I think I'm going to have to take the next step on my bathtub drain, it appears not to have drained at all since yesterday. Once I figure out what the next step is.

Whatever else happens today, I had a perfectly ripe mango for breakfast. SO I have that going for me, which is nice.


Ginger - Sep 16, 2014 6:00:26 am PDT #6262 of 30000
"It didn't taste good. It tasted soooo horrible. It tasted like....a vodka martini." - Matilda

Unless your house is a small mansion with a pool, that's a lot of electricity. My first suspicion would be a 30-year-old air conditioner and not much insulation. Your electric utility is bound to offer some type of energy audit that will pinpoint what's drawing so much juice.
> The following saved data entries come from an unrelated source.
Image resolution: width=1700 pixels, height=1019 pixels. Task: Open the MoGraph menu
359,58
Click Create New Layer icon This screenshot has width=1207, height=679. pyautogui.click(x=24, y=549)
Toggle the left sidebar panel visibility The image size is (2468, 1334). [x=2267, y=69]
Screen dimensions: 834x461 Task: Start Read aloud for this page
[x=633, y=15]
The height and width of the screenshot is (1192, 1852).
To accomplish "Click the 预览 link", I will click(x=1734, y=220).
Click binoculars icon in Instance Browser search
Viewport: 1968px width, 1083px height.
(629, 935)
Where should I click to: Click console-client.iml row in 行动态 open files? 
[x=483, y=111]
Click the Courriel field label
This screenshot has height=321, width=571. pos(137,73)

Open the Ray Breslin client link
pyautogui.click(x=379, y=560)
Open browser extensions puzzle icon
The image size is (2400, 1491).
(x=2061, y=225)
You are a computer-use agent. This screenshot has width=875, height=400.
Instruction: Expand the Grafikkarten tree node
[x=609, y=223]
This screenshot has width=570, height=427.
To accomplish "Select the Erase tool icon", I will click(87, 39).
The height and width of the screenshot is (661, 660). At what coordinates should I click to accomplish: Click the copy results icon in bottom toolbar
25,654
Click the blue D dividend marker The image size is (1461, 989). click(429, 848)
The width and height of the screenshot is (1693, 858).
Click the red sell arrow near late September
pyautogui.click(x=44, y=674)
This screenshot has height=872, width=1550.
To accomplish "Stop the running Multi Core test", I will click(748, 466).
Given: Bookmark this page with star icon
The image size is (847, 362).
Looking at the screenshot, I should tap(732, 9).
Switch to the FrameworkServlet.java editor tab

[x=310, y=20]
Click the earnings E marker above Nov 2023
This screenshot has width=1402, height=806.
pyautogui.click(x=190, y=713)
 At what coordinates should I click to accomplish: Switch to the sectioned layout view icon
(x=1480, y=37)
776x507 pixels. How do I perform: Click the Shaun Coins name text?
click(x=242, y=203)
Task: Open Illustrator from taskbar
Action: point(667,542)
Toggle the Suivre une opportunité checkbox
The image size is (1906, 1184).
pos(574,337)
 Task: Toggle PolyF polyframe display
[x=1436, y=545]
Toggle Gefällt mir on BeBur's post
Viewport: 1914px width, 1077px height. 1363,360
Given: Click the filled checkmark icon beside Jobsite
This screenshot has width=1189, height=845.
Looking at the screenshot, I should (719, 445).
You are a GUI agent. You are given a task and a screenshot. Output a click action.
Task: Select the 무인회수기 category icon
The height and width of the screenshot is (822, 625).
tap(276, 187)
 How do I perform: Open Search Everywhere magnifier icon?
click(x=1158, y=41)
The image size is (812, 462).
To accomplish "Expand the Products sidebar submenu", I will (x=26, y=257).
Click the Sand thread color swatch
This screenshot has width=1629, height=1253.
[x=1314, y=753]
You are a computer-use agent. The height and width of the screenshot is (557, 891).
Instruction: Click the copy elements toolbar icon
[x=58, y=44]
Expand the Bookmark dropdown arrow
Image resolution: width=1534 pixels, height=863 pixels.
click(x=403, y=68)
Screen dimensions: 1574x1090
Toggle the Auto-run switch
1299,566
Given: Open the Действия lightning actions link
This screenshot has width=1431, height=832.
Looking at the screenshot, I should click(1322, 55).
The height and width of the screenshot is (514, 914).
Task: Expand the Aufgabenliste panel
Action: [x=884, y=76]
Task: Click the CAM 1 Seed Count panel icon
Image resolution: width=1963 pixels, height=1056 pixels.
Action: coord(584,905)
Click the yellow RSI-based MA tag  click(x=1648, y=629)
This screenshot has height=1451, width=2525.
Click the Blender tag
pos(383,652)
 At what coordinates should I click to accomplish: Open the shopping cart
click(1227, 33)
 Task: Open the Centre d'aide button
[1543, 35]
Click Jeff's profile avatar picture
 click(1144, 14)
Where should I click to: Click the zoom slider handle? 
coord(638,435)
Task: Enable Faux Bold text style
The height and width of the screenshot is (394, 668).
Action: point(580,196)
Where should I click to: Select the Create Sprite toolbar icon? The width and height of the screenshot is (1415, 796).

I had a water leak once that seemed remarkably high, but there wasn't any sign of water in my yard. Fortunately for my pocketbook, it was a leak in the meter.

I had the measles when I was about 8, and I had a 104 fever for days on end. Because I was sick, I was sleeping in the guest bed, which was a Victorian bed with a crown-like carving. In my fevered brain, the bed became an evil queen who was tormenting me. It was all very real and terrifying to me at the time. (This is also one of the many reasons I want to strangle the anti-vaxxers. Measles are very bad.)